La nuova legge sul lavoro aumenterà i disoccupati. Vittorio Feltri sul Giornale

di Redazione Blitz
Pubblicato il 22 Aprile 2014 - 12:15 OLTRE 6 MESI FA
La nuova legge sul lavoro aumenterà i disoccupati. Vittorio Feltri sul Giornale

La nuova legge sul lavoro aumenterà i disoccupati.
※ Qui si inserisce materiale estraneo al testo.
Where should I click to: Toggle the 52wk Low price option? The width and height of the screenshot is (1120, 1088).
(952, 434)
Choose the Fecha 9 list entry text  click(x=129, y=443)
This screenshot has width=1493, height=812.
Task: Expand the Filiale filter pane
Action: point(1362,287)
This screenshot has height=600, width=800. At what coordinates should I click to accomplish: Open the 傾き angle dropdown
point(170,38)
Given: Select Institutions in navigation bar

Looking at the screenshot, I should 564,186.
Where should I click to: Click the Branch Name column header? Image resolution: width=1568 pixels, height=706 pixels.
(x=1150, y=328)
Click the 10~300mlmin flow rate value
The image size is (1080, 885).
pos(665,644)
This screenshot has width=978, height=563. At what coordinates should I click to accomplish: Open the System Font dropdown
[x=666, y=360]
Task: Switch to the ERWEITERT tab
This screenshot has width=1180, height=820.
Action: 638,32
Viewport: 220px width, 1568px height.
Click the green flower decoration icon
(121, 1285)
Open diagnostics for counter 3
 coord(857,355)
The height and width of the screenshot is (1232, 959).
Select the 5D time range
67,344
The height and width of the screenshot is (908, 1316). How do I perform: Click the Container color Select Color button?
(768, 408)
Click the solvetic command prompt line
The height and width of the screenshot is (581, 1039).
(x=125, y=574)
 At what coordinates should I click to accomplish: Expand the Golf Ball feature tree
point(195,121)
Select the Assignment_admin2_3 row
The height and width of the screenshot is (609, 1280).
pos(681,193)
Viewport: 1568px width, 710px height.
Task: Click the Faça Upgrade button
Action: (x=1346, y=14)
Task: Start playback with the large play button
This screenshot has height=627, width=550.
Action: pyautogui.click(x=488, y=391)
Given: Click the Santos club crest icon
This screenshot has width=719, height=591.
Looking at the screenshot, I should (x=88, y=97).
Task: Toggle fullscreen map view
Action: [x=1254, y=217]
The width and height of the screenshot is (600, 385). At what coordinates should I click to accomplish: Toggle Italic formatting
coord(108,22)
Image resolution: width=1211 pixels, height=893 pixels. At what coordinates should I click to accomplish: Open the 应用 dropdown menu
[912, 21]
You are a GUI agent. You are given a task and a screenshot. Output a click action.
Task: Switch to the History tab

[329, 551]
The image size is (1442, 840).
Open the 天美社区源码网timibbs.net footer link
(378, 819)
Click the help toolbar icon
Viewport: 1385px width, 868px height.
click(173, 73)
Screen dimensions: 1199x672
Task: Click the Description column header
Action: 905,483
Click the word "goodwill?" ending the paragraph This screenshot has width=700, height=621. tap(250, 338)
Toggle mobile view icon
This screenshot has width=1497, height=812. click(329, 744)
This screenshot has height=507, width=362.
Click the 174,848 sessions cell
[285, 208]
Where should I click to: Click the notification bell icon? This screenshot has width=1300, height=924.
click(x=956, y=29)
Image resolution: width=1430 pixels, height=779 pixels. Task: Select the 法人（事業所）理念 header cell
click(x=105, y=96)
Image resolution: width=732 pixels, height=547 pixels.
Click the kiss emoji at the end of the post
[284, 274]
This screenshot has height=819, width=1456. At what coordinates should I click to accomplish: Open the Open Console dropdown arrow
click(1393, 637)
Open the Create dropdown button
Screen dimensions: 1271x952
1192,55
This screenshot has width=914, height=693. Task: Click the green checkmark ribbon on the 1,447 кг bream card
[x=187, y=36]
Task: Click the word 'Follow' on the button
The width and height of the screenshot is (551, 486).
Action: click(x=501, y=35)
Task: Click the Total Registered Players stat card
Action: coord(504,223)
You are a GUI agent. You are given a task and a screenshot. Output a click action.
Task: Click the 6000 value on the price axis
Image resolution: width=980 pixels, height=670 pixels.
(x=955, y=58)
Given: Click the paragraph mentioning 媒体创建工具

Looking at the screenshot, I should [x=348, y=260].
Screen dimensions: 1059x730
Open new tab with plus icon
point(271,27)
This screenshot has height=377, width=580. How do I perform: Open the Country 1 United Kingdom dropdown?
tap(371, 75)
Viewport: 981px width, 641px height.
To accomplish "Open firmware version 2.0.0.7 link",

Vittorio Feltri sul Giornale

ROMA – “Pasqua è alle nostre spalle – scrive Vittorio Feltri sul Giornale – davanti ab­biamo subito – oggi stesso – il decreto sul lavoro, che è al centro di polemiche destinate ancora una volta a creare di­sagi nella maggioranza renziana”.

L’articolo completo di Vittorio Feltri:

 Il provvedi­mento probabilmente passerà, ma chissà con quanta fatica e, forse, con troppi cambiamenti ri­spetto al testo originario. Bisogna sapere che su questa delicata materia i pareri sono contrappo­sti anche nell’ambito dei singoli partiti. Il commento scatologico più calzante sarebbe il seguente: siamo nel casino più totale. Poiché, tuttavia, il premier vanta virtù taumaturgiche, non ce la sentiamo di escludere a priori che acca­da un miracolo, magari col ricorso alla solita fidu­cia da tutte le forze politiche detestata e da tutte praticata,e cioè che all’ultimo si trovi un accordo in grado di appianare ogni ostacolo. Ci rendia­mo conto: prevale in noi un vago ottimismo.

Se dovessimo però attenerci alla realtà che abbia­mo sotto gli occhi, diremmo che quella di cui trat­tiamo sia una legge destinata a complicare ulte­riormente la soluzione del problema principale del nostro Paese: la disoccupazione. Infatti, pur riconoscendo la necessità di regola­mentare le assunzioni a termine, nonché quelle a tempo indeterminato, per non trascurare quel­le degli apprendisti, che oggi avvengono in mo­do caotico e tale da complicare i rapporti tra aziende e dipendenti, occorre aggiungere che il nodo è un altro: per creare posti di lavoro non è sufficiente modificare le norme da imporre agli imprenditori, ma serve incentivare la produzio­ne, quindi i consumi e le esportazioni. E per fare ciò è indispensabile trasformare l’Italia da Paese inospitale a Paese ospitale per l’industria, l’arti­gianato e il commercio. Come? Anzitutto consentendo alle ditte, gran­di o piccole che siano, di essere concorrenziali, non soffocate da un fisco predatorio, e di riguada­gnare la stima ( perduta) dello Stato e della socie­tà: è assurdo considerare, per esem­pio, le cosiddette «partite Iva» fonti potenziali o, peg­gio, attive di evasione. Inol­tre le aziende hanno biso­gno non solo di pagare l’energia come e non più che in altre nazioni euro­pee, ma anche di non dover sopportare un costo ecces­sivo del denaro e della ma­nodopera.

Sembrano, i nostri, di­scorsi semplici o addirittu­ra semplicistici; in realtà o se ne accoglie la sostanza oppure fra un anno, due o dieci saremo ancora qui a discutere sui metodi più adatti per il rilancio del­l’economia, ignorando che essa si basa sulla contabili­tà della serva. Per vendere un prodotto sul mercato è obbligatorio che il suo prez­zo sia alla portata di chi lo acquista, altrimenti il con­sumatore si rivolge ai cine­si, agli indiani o ai vietnami­ti che­praticano tariffe noto­riamente più basse, e non importa se la qualità delle loro merci è più scadente. Chi ha pochi soldi in tasca, chi è disoccupato, chi ha un reddito basso non può con­ce­dersi il lusso di sottilizza­re.
La piena occupazione non è una chimera. Per rag­giung­erla però sarebbe op­portuno un cambio radica­le di mentalità: meno spe­se, lavorare di più, sgobba­re tutti, uniformarsi ai para­metri della crisi per riparti­re. Le liti nell’ambito del Pd e quelle fra il Pd, Scelta Civi­ca e Ncd sulla riforma del la­voro sono utili esclusiva­me­nte a incrementare la di­soccupazione. Che in effet­ti è in aumento.